Excellent. In addition to collecting log outputs, I have a few more 
suggestions that may be worth considering:

- Collecting the results form parallel computing tasks directly in an R
  object is a great convenience, which I like a lot. However, in the
  context of slow computations there should be an option to redirect to
  files instead and then assemble things in R in a second step that the user can
  control. Perhaps this is possible already but it is not clear to me 
  what the intended way is how to do this. 
  
- A much higher level of fault tolerance by adding options to restart failed 
  jobs is another extremely important feature for parallel computations.
  This may only be possible if results are temporarily stored in files.
  For instance, if I farm out a computation to 10 compute nodes and one
  of them crashes, I want to be able to use the results form the 9 completed tasks
  but easily restart the computation assigned to the crashed node so that I
  get the final result quickly. 
  
BatchJobs provides most of these facilities.
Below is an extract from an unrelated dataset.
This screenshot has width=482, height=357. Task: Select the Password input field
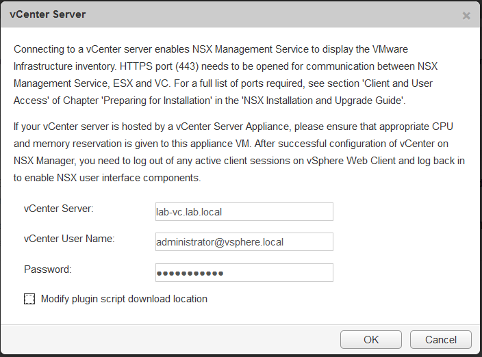244,272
Making it easier and/or
more obvious how to use these utilities from within BiocParallel may be
all what is needed.

Thomas
On Thu, Nov 20, 2014 at 04:43:54PM +0000, Valerie Obenchain wrote:
#
On Thu, Nov 20, 2014 at 12:17 PM, Thomas Girke <thomas.girke at ucr.edu> wrote:

            
I would agree with this.  I just noticed that setting cleanup=FALSE in the
BatchJobsParam
allows retention of the work.dir and thus the registry and jobs files.

It is not clear to me how to use BiocParallel when all one wants to do is
establish a
registry and populate it but does not want to wait for the loadResults that
is
carried out with bplapply.  Currently I just work with BatchJobs directly.